Redd graduated with a bachelor’s in biochemistry in August 2015 and will go on to graduate school at the University of Utah.

“Back in the day, I was good at science and writing . . . and chemistry was my favorite science,” Redd said. “My freshman year of college, I found out everything . . . I liked about it was in biochemistry, so I naturally switched majors.”

Redd is a recipient of the Thomas S. Monson Presidential Scholarship and has maintained a consistently high GPA as she completes her degree.

While Redd has sacrificed to keep her grades up, her love for science has made it worth it.

“I love that [biochemistry] makes you think, that it could be useful in the real world,” Redd said. “I feel like it’s a major that’s not dead.
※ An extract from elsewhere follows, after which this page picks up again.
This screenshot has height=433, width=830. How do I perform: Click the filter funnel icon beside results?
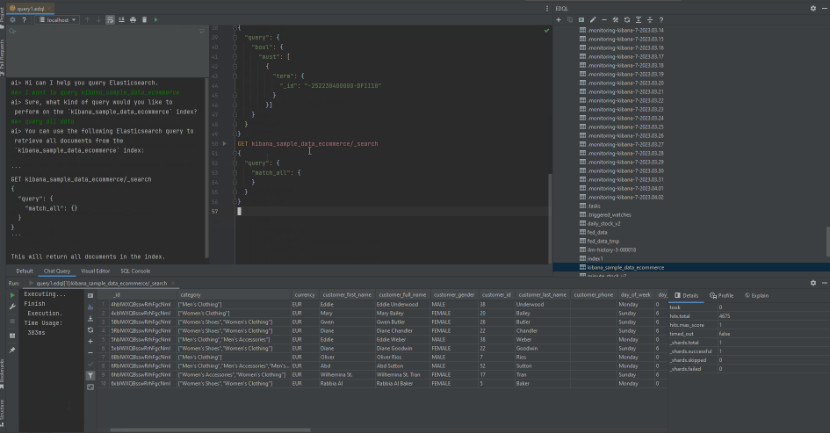(x=90, y=375)

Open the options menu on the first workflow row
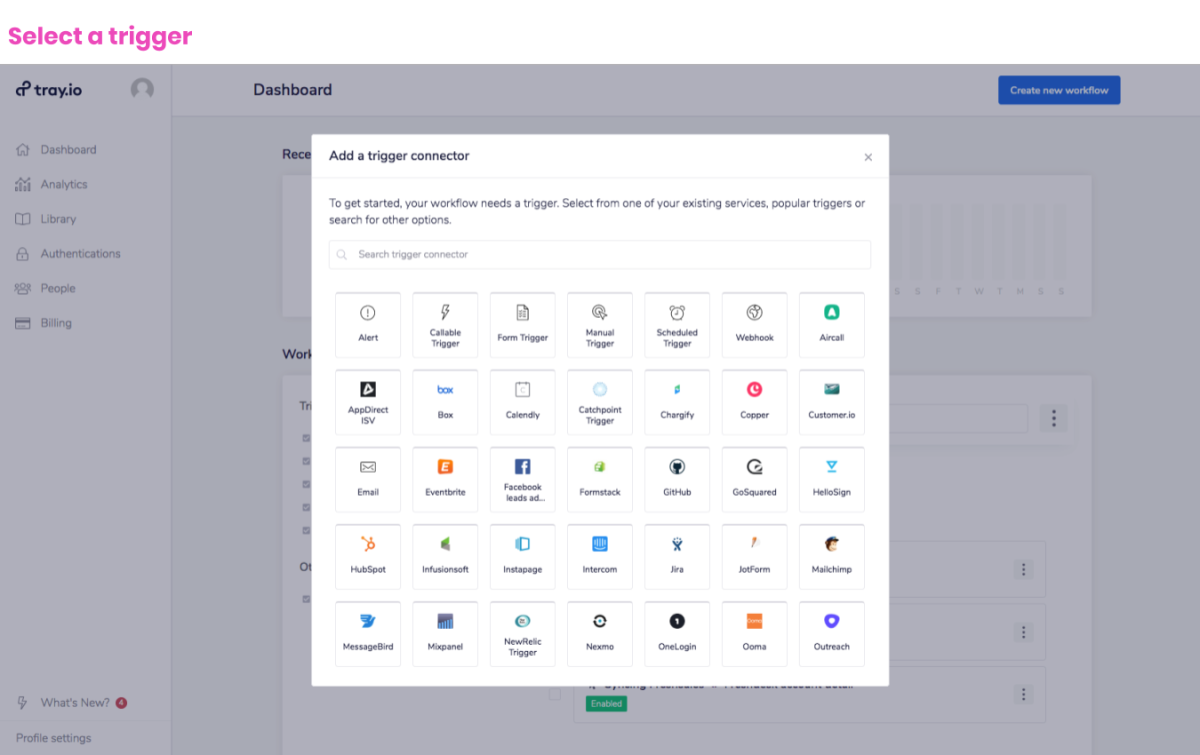(x=1023, y=568)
There’s a lot of information that keeps coming and a lot of questions that are unanswered.”

Beyond school and classes, Redd also participated in undergraduate research with Dr. Merritt Andrus focusing on the Darzens reaction.

“Basically, [it’s] making a molecule in a certain way,” Redd said. “[We made] a building block molecule that’s useful for possible future medicines.”

This kind of research is what Redd hopes to participate in more during her graduate studies.

“I’ll join a research lab that has some sort of medical focus,” Redd said. “One that’s trying to eradicate some disease that plagues society that we don’t have a cure for yet.”

Redd has a general plan of what she wants to do after graduate school, but she doesn’t have everything set in stone.

“I don’t know exactly what I want to do as a career,” Redd said. “I intend to discover that relatively soon. . . . I just have to see which direction [grad school] will take me.”